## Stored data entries

---------------

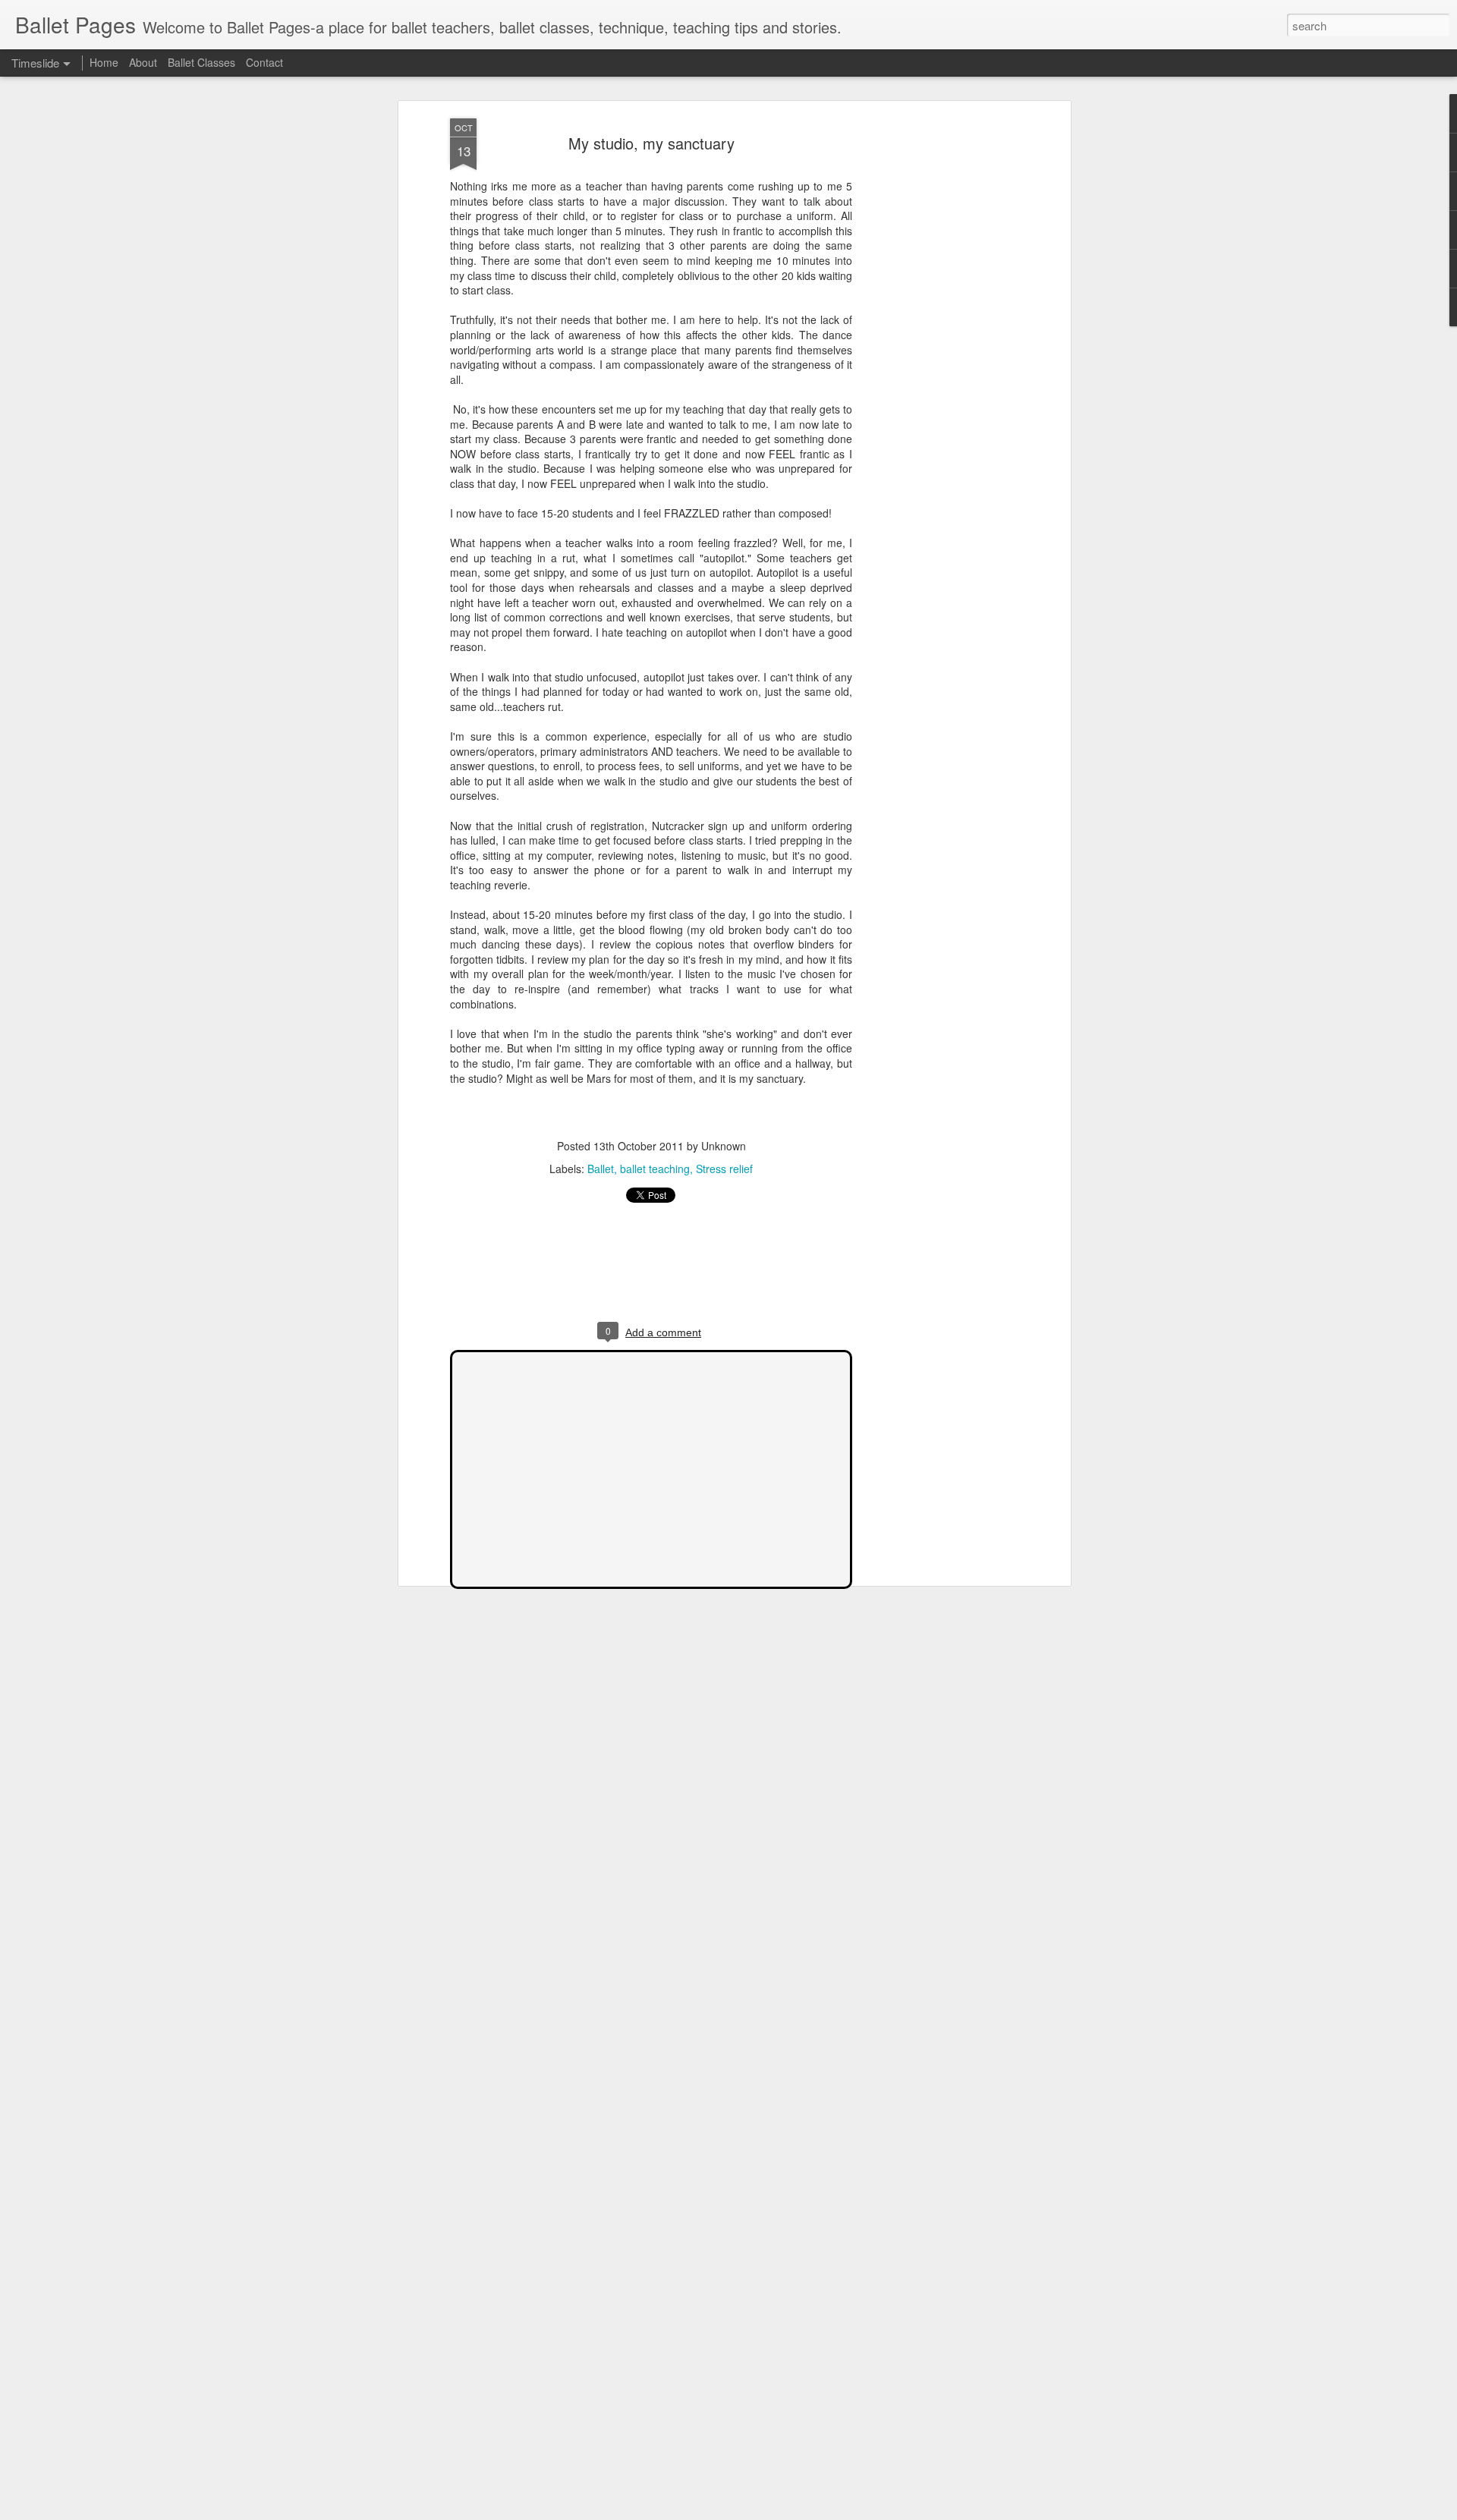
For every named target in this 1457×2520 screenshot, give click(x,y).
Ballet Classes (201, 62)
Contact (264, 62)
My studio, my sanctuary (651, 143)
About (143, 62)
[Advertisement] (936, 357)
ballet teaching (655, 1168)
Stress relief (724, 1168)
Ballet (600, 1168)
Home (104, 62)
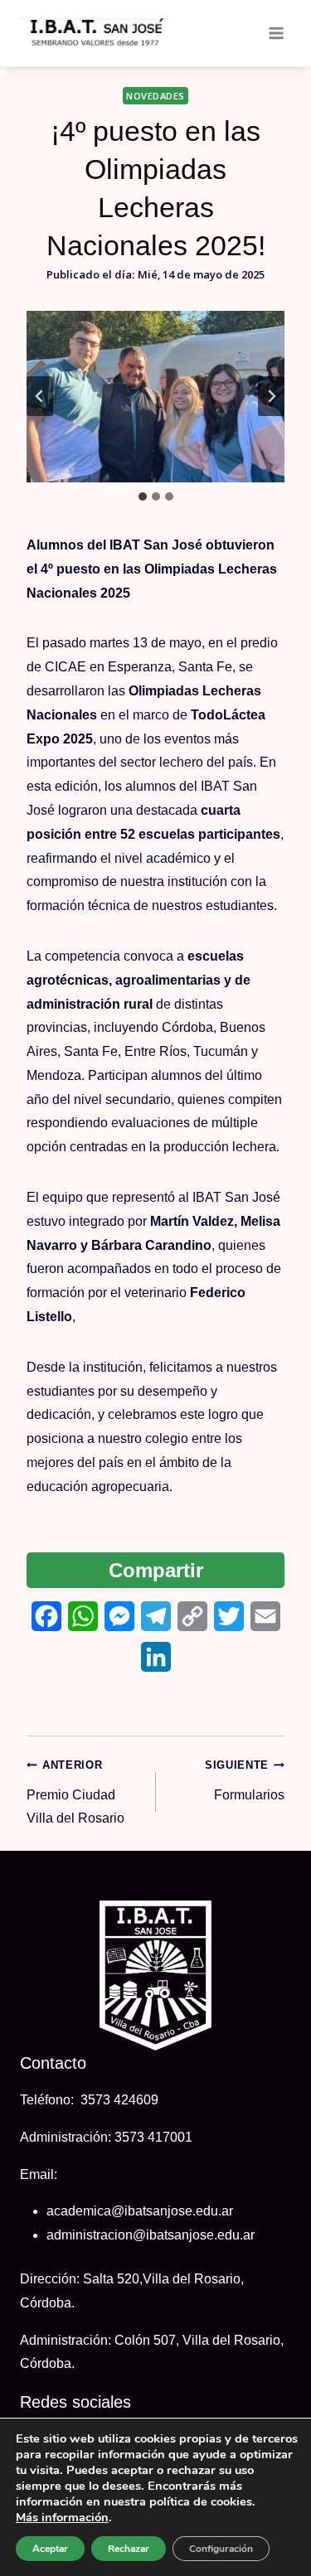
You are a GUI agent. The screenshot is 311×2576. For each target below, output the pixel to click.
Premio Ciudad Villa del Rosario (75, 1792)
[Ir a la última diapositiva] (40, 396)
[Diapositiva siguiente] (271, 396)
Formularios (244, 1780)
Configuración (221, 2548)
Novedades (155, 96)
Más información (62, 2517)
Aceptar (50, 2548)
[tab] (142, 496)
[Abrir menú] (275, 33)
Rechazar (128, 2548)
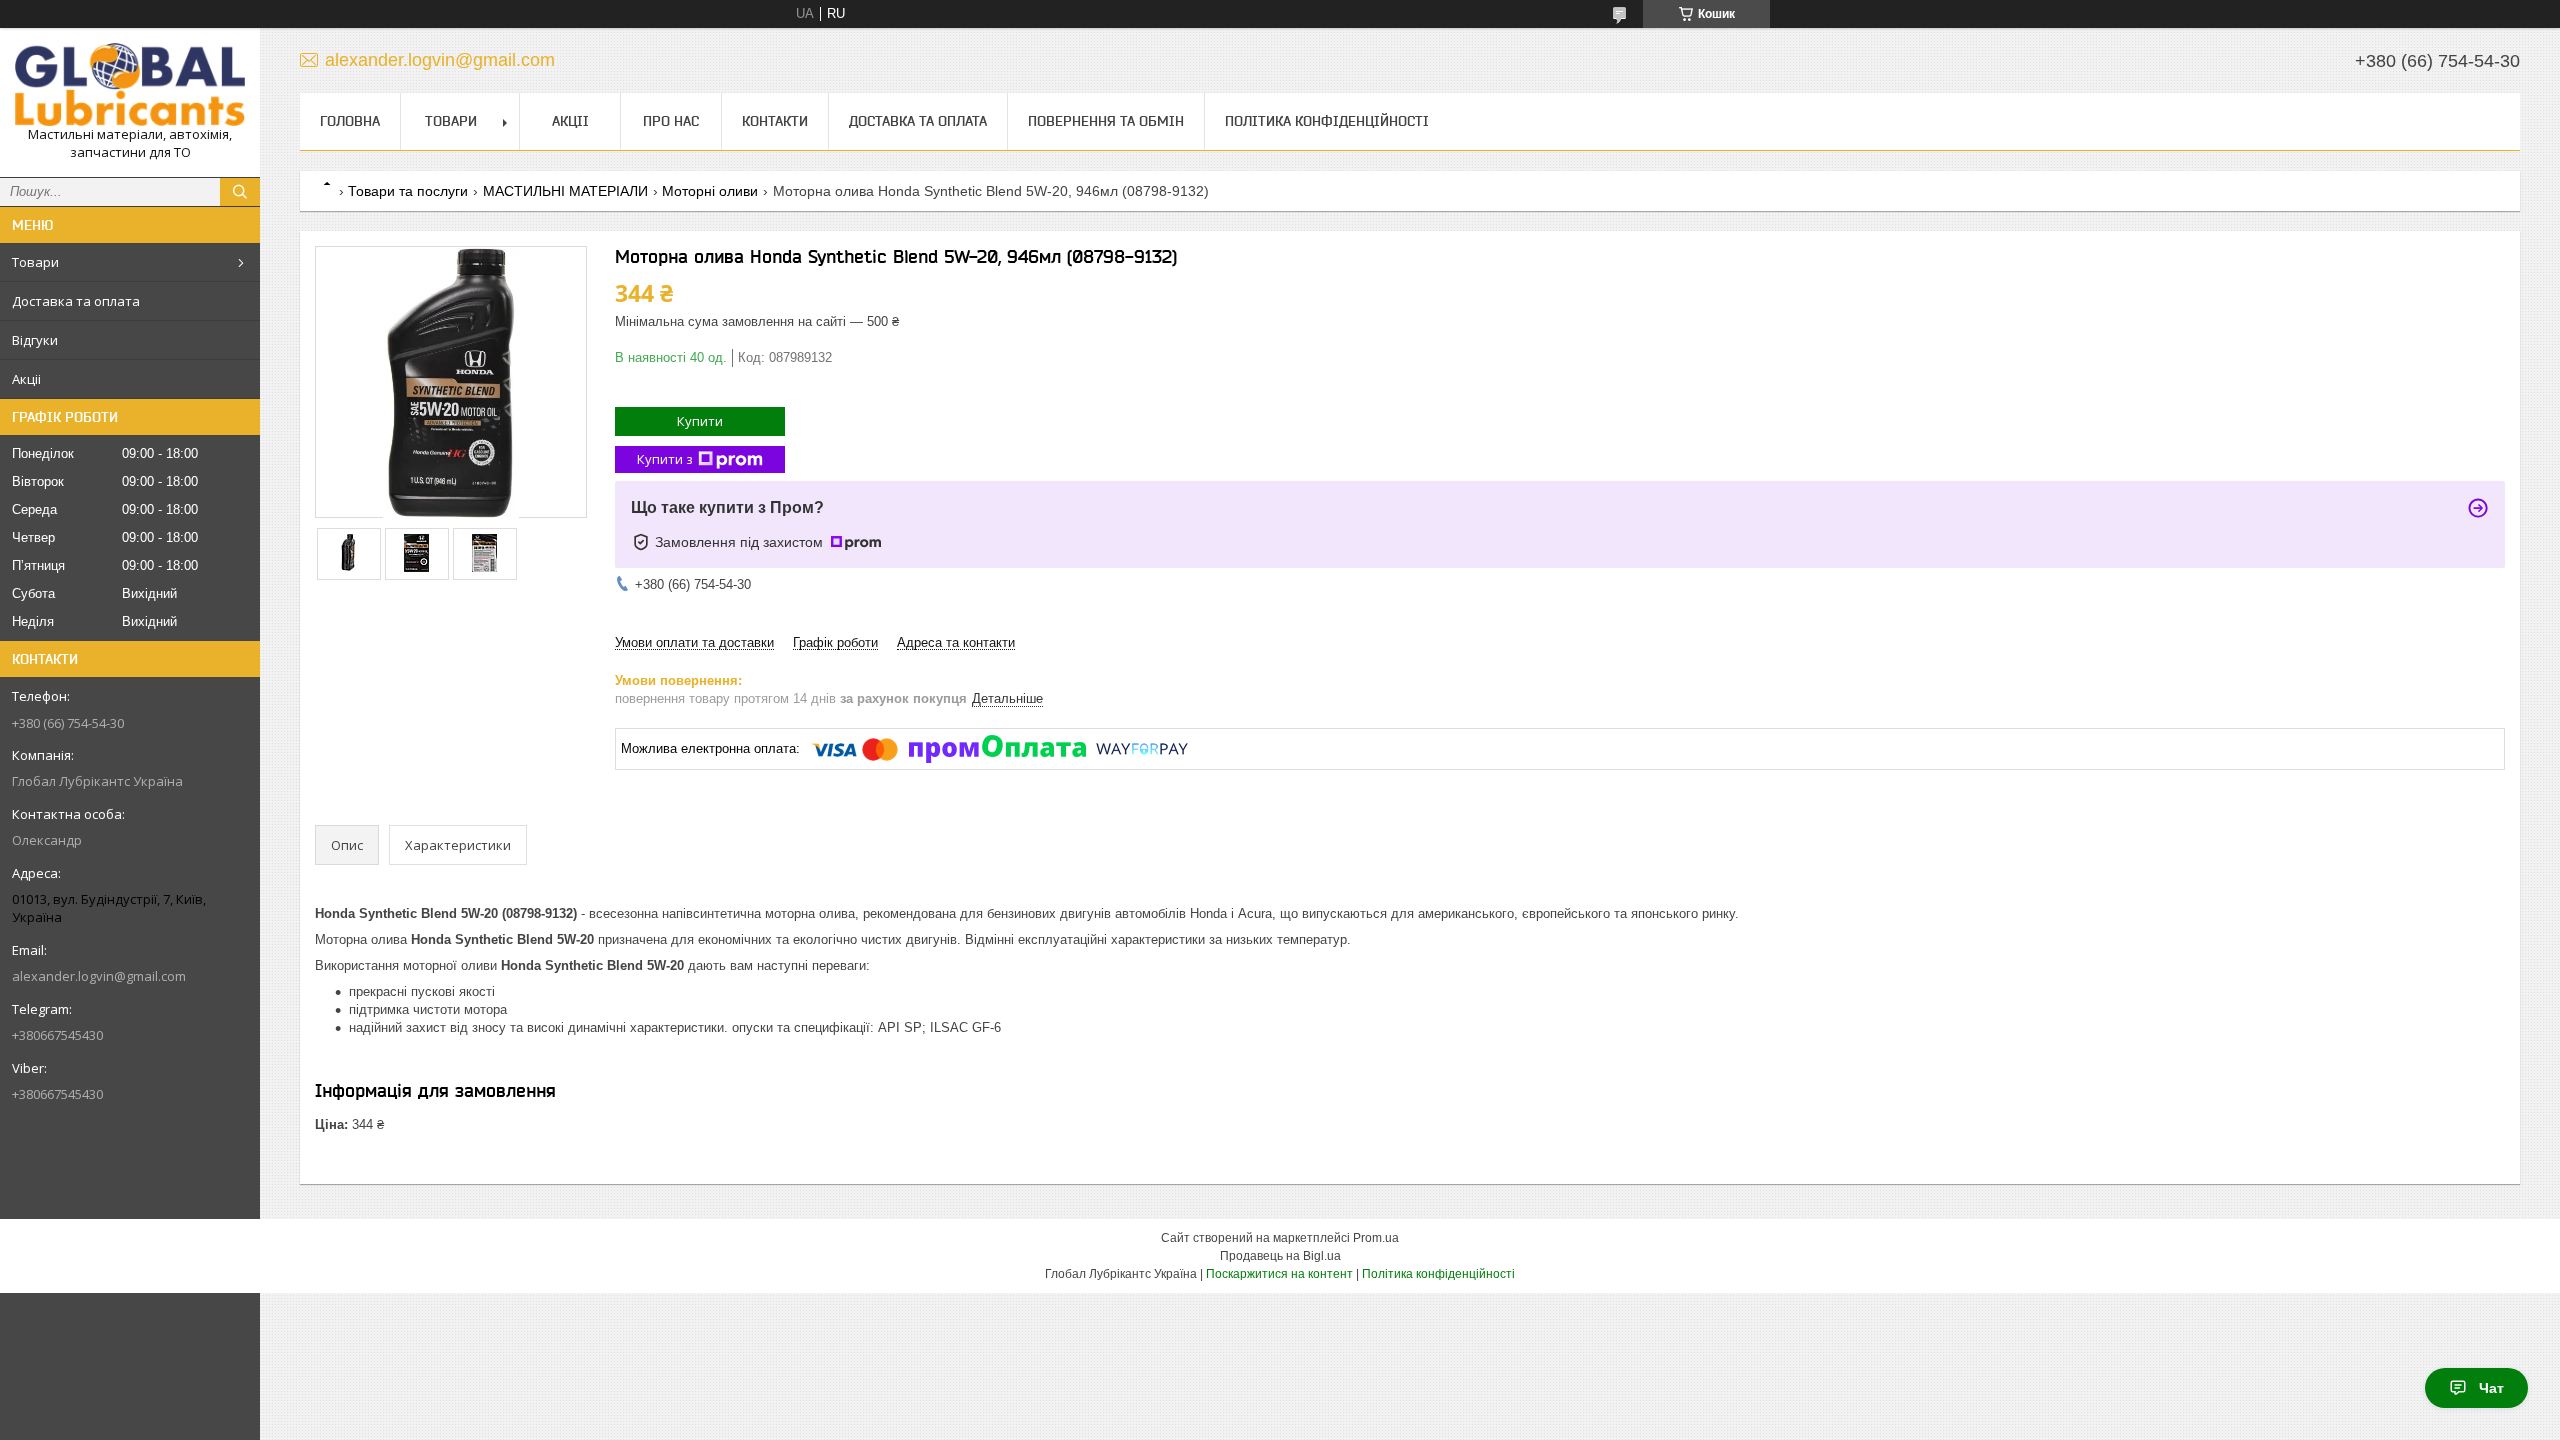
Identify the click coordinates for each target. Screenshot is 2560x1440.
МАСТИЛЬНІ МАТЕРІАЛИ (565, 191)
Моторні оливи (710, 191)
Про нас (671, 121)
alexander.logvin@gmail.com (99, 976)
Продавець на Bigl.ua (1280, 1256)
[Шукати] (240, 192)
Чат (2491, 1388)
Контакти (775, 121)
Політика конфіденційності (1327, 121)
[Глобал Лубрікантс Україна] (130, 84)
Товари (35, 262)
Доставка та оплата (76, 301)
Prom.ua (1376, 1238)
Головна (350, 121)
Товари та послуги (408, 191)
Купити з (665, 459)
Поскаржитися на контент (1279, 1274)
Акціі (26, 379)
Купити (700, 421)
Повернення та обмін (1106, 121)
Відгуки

---------------

## Aim of the task
Starting at the line above that holds "Contact (264, 62)", repeat every line exactly down to and including the line that holds "Контакти (775, 121)", then stop. Do not carry over any pictures.

## Output for this exercise
Contact (264, 62)
My studio, my sanctuary (651, 143)
About (143, 62)
[Advertisement] (936, 357)
ballet teaching (655, 1168)
Stress relief (724, 1168)
Ballet (600, 1168)
Home (104, 62)
You are a GUI agent. The screenshot is 311×2576. For each target below, output the pixel to click.
Premio Ciudad Villa del Rosario (75, 1792)
[Ir a la última diapositiva] (40, 396)
[Diapositiva siguiente] (271, 396)
Formularios (244, 1780)
Configuración (221, 2548)
Novedades (155, 96)
Más información (62, 2517)
Aceptar (50, 2548)
[tab] (142, 496)
[Abrir menú] (275, 33)
Rechazar (128, 2548)
Identify the click coordinates for each target. Screenshot is 2560x1440.
МАСТИЛЬНІ МАТЕРІАЛИ (565, 191)
Моторні оливи (710, 191)
Про нас (671, 121)
alexander.logvin@gmail.com (99, 976)
Продавець на Bigl.ua (1280, 1256)
[Шукати] (240, 192)
Чат (2491, 1388)
Контакти (775, 121)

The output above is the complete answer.